Rewrite the material below as a JSON list of strings, with one string for each line and blank lines left out.

[Recorded data]
:::::
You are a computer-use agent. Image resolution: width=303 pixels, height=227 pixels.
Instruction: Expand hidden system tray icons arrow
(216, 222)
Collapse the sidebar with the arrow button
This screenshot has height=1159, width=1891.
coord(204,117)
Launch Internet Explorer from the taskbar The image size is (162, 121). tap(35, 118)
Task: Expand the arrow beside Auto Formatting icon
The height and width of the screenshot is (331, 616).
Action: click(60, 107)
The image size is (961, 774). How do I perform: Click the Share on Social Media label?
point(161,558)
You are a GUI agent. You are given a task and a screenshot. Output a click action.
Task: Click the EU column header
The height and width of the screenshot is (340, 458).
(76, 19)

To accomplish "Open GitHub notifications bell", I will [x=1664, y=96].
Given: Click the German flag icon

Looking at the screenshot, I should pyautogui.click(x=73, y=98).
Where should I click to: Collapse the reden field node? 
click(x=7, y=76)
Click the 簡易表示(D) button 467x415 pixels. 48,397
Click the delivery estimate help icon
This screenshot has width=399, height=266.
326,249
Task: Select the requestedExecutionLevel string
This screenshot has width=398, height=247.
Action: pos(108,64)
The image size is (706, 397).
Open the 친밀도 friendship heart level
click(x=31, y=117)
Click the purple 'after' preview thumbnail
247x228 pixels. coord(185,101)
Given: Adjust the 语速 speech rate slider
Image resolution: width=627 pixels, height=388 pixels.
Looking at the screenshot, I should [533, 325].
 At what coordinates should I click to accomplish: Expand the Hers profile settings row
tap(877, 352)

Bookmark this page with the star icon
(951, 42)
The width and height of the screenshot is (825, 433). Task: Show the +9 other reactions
:::::
▸ Written reply
[
  "You are a computer-use agent. Image resolution: width=303 pixels, height=227 pixels.",
  "Instruction: Expand hidden system tray icons arrow",
  "(216, 222)",
  "Collapse the sidebar with the arrow button",
  "This screenshot has height=1159, width=1891.",
  "coord(204,117)",
  "Launch Internet Explorer from the taskbar The image size is (162, 121). tap(35, 118)",
  "Task: Expand the arrow beside Auto Formatting icon",
  "The height and width of the screenshot is (331, 616).",
  "Action: click(60, 107)",
  "The image size is (961, 774). How do I perform: Click the Share on Social Media label?",
  "point(161,558)",
  "You are a GUI agent. You are given a task and a screenshot. Output a click action.",
  "Task: Click the EU column header",
  "The height and width of the screenshot is (340, 458).",
  "(76, 19)",
  "To accomplish \"Open GitHub notifications bell\", I will [x=1664, y=96].",
  "Given: Click the German flag icon",
  "Looking at the screenshot, I should pyautogui.click(x=73, y=98).",
  "Where should I click to: Collapse the reden field node? ",
  "click(x=7, y=76)",
  "Click the 簡易表示(D) button 467x415 pixels. 48,397",
  "Click the delivery estimate help icon",
  "This screenshot has width=399, height=266.",
  "326,249",
  "Task: Select the requestedExecutionLevel string",
  "This screenshot has width=398, height=247.",
  "Action: pos(108,64)",
  "The image size is (706, 397).",
  "Open the 친밀도 friendship heart level",
  "click(x=31, y=117)",
  "Click the purple 'after' preview thumbnail",
  "247x228 pixels. coord(185,101)",
  "Given: Adjust the 语速 speech rate slider",
  "Image resolution: width=627 pixels, height=388 pixels.",
  "Looking at the screenshot, I should [533, 325].",
  " At what coordinates should I click to accomplish: Expand the Hers profile settings row",
  "tap(877, 352)",
  "Bookmark this page with the star icon",
  "(951, 42)",
  "The width and height of the screenshot is (825, 433). Task: Show the +9 other reactions"
]